What Does International Law Have to Say About the Conditions of Life in Gaza Today?

What Does International Law Have to Say About the Conditions of Life in Gaza Today?

[Mona Rishmawi is an international human rights lawyer and a former UN official with a focus on the rule of law and equality. She worked in Syria, Sri Lanka, Iraq and the Occupied Palestinian Territory, was the Executive Director of the UN International Commission of Inquiry on Darfur, and the UN Independent Expert on Human Rights in Somalia.]

On 15 November 2023, the UN Security Council adopted resolution 2712 demanding “that all parties comply with their obligations under international law, including international humanitarian law, notably with regard to the protection of civilians, especially children”. It also calls for “urgent and extended humanitarian pauses and corridors” in Gaza for “a sufficient number of days” to allow full, rapid, safe and unhindered access for UN agencies and partners. The resolution inter alia also calls on all parties to refrain from depriving the civilian population in Gaza of basic services and aid indispensable to their survival, consistent with international humanitarian law. Twelve members voted in favour. No member voted against the resolution but Russia, United Kingdom, United States abstained for different reasons.

Resolution 2712 is certainly a step in the right direction, as it appears to aim at alleviating some of the harshest conditions of life for civilians in Gaza through measures that would facilitate the provision of humanitarian assistance. What is in resolution 2712, however, is far from sufficient, as it provides a temporary solution stopping short of demanding a ceasefire. Beyond demanding compliance with international law, its “calls” leave key matters in the hands of the parties rather than making firm demands that could be enforced by the Council if the parties do not abide by its requests.

══════════════════════════════

--- STATED TASK 1 ---
Do these statements agree with the article on international law and conditions of life in Gaza? For each, answer yes or no and quote the words of the article that decide it. (a) Resolution 2712 was adopted on 15 November 2023. (b) One Security Council member voted against resolution 2712. (c) Resolution 2712 demands a ceasefire in Gaza.
--- STATED TASK 2 ---
Carry on the article on international law and conditions of life in Gaza, starting right after its last sentence.

--- GIVEN INFORMATION ---

══════════════════════════════

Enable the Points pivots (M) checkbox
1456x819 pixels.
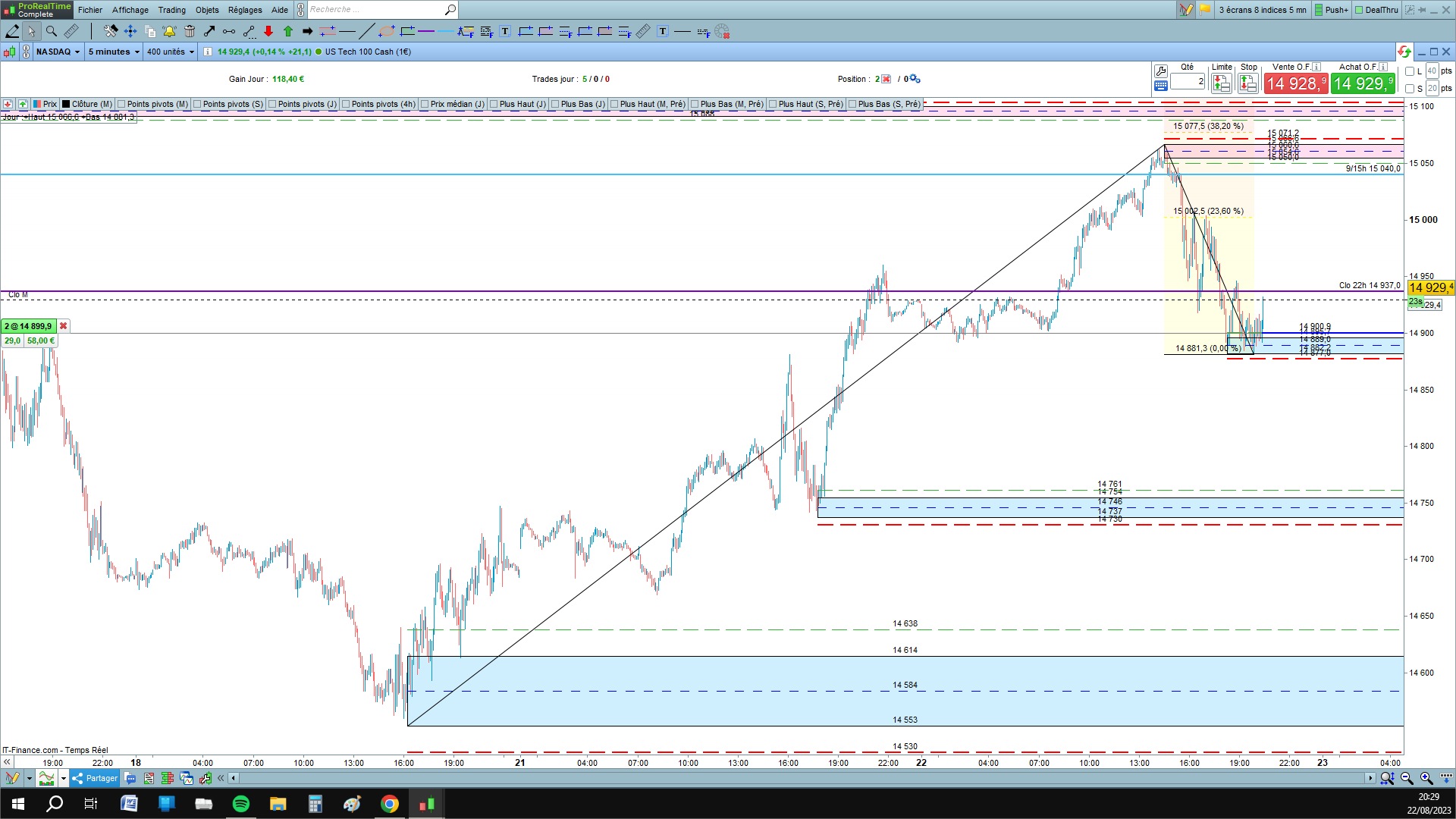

══════════════════════════════

--- TASK RESPONSE 1 ---
(a) Yes: "On 15 November 2023, the UN Security Council adopted resolution 2712"
(b) No: "No member voted against the resolution"
(c) No: "it provides a temporary solution stopping short of demanding a ceasefire"

--- TASK RESPONSE 2 ---
The conditions of life in Gaza have been on our screens for us all to see. They raise matters of interest for international law, particularly human rights law, international humanitarian law and international criminal law. In its consideration of the right not to be arbitrarily deprived of one’s life, the UN Human Rights Committee told us that this right encompasses not only our right to survive and exist but also the right to enjoy life with dignity (para3).  The survival dimension of the right concerns the entitlement of individuals to be free from acts and omissions that are intended, or may be expected to cause, their unnatural or premature death. The dignity dimension concerns the obligation to “take appropriate measures to address the general conditions in society that may give rise to direct threats to life or prevent individuals from enjoying their right to life with dignity.” It is now fully settled by both the International Court of Justice and the Committee (para 64) that the right not to be arbitrarily deprived of one’s life continues to apply in situations of armed conflict including to the conduct of hostilities.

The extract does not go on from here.